The Arduino Nano 33 BLE Sense is a small, high-performance development board integrated with various sensors (including ambient light, accelerometer, gyroscope, and microphone) and features Bluetooth Low Energy (BLE) capabilities. It is especially suitable for TinyML applications requiring multi-sensor data fusion. The board is favored by developers for its ease of use and broad support within the Arduino ecosystem.

STM32F746G-DISCO

The STM32F746G-DISCO is a high-performance development board based on the ARM Cortex-M7 processor, offering robust computing power and rich peripheral interfaces.
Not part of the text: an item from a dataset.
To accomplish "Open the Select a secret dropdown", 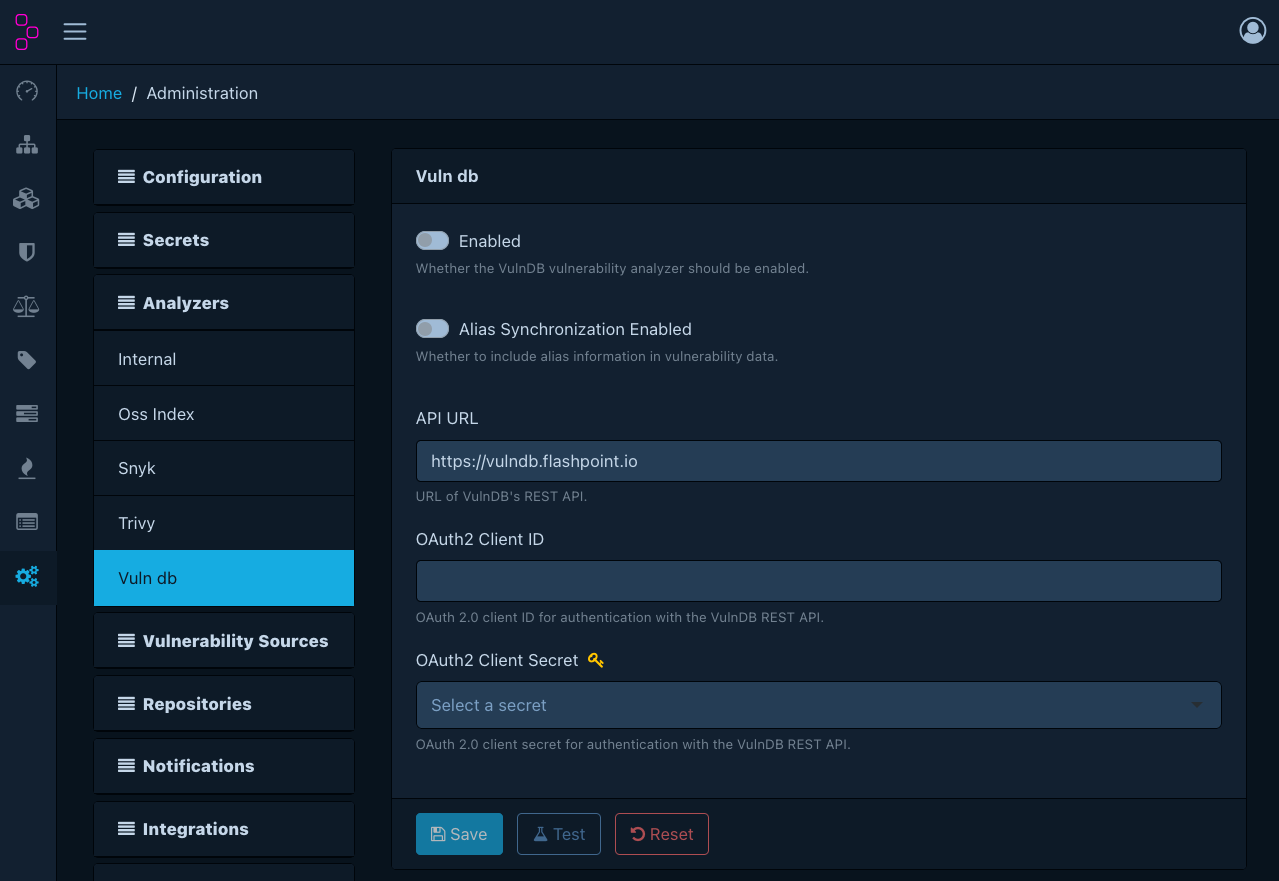I will click(818, 705).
It is particularly suitable for complex audio processing and voice recognition tasks. The board has audio input/output interfaces, making it ideal for industrial-grade and demanding application scenarios. The abundant development tools and documentation support make it a go-to choice for developers working on high-performance embedded applications.

Parameter	ESP32	Arduino Nano 33 BLE Sense	STM32F746G-DISCO
Processor	Low-power dual-core processor	ARM Cortex-M4	ARM Cortex-M7
Operating Frequency	240 MHz	64 MHz	216 MHz
Memory	520 KB SRAM	256 KB SRAM	320 KB SRAM
Storage	4 MB Flash	1 MB Flash	1 MB Flash
Wireless Connectivity	Wi-Fi, Bluetooth	BLE	None
Sensors	None	Ambient light, accelerometer, gyroscope, microphone	None
Audio Interface	None	None	Audio input/output interface
Power Consumption	Low	Very low	Higher
AI Support	Supports TensorFlow Lite, Edge Impulse	Supports TensorFlow Lite, Edge Impulse	Supports TensorFlow Lite
Interfaces	GPIO, I2C, SPI, UART	GPIO, I2C, SPI, UART	GPIO, I2C, SPI, UART, USB, Ethernet

Figure: Comparison of hardware platforms for TinyML

Comparison of Test Cases

After understanding the basic features of ESP32, Arduino Nano 33 BLE Sense, and STM32F746G-DISCO, we demonstrate the actual performance of these three hardware platforms in a smart home voice control system through specific application cases. This will help readers better understand the application effects of each platform and make a more informed choice.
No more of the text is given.